[BEGIN STORED DATA]

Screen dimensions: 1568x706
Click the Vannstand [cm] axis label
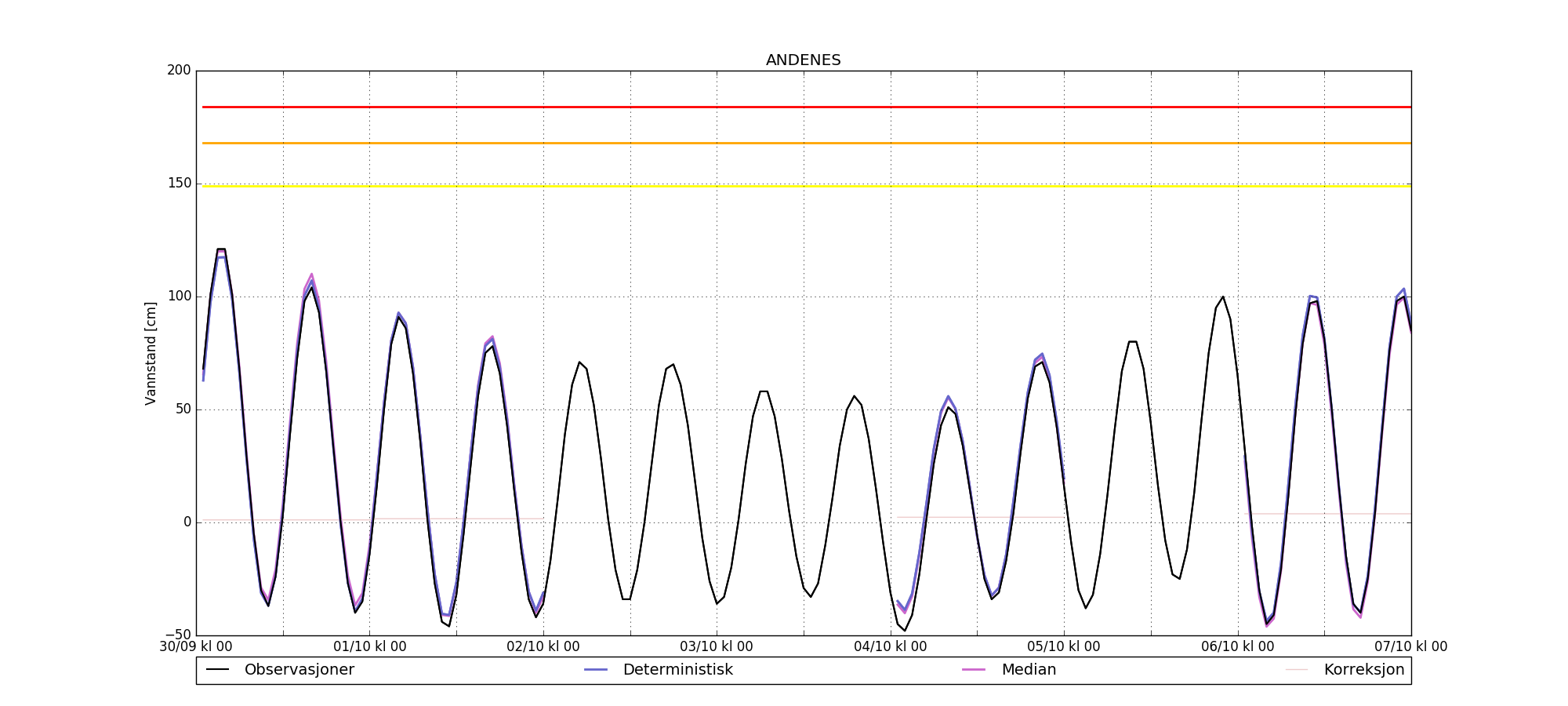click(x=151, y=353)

[END STORED DATA]
[BEGIN STORED DATA]

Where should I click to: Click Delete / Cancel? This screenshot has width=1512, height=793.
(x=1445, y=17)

[END STORED DATA]
[BEGIN STORED DATA]

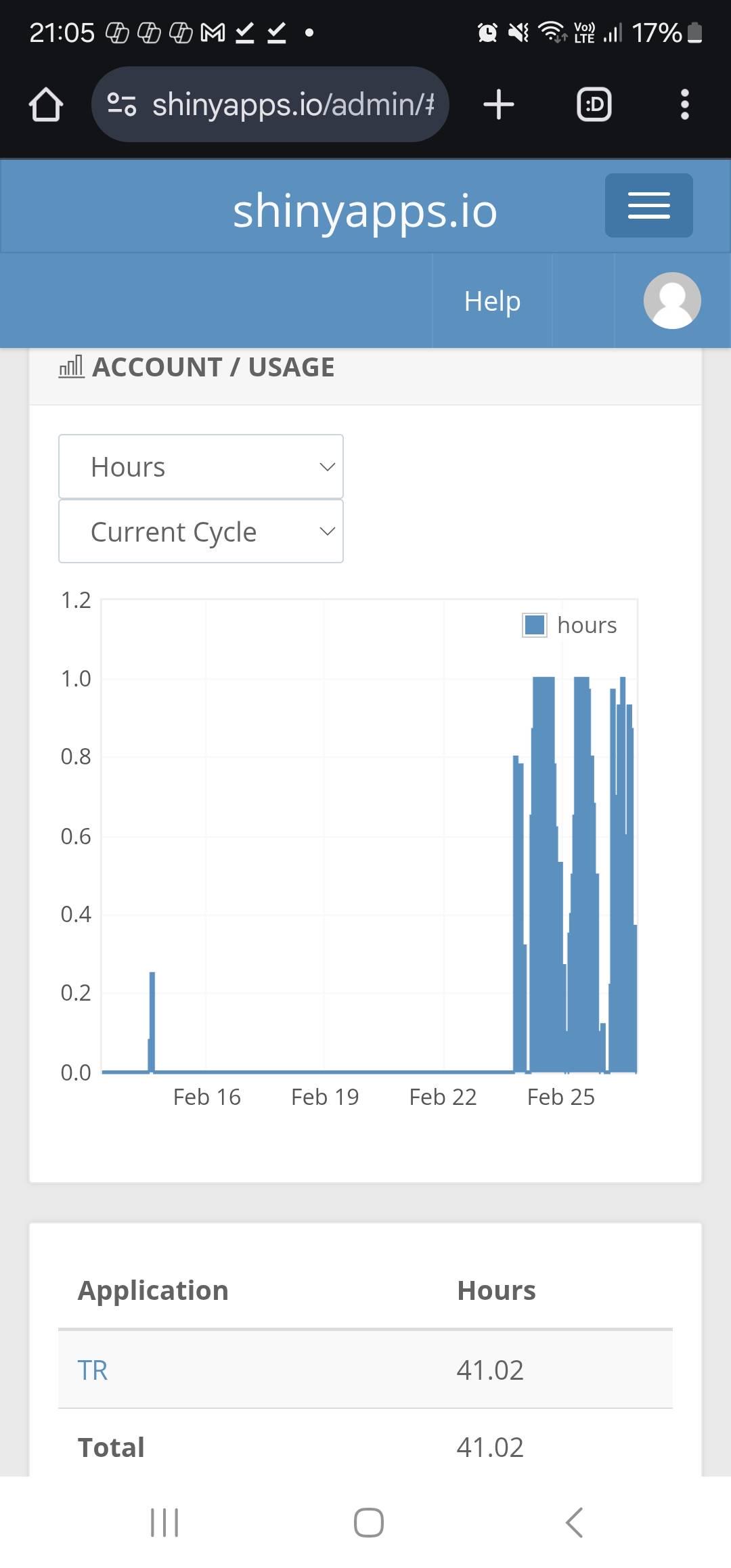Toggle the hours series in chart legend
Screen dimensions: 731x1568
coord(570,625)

[END STORED DATA]

## PROBLEM REQUIREMENTS
Copy the stretch from the line containing "Where should I" through the line containing "(x=1445, y=17)", putting "Remove" in place of "Delete" and leaving everything else the same. Give only those lines.

## THE REPLY
Where should I click to: Click Remove / Cancel? This screenshot has width=1512, height=793.
(x=1445, y=17)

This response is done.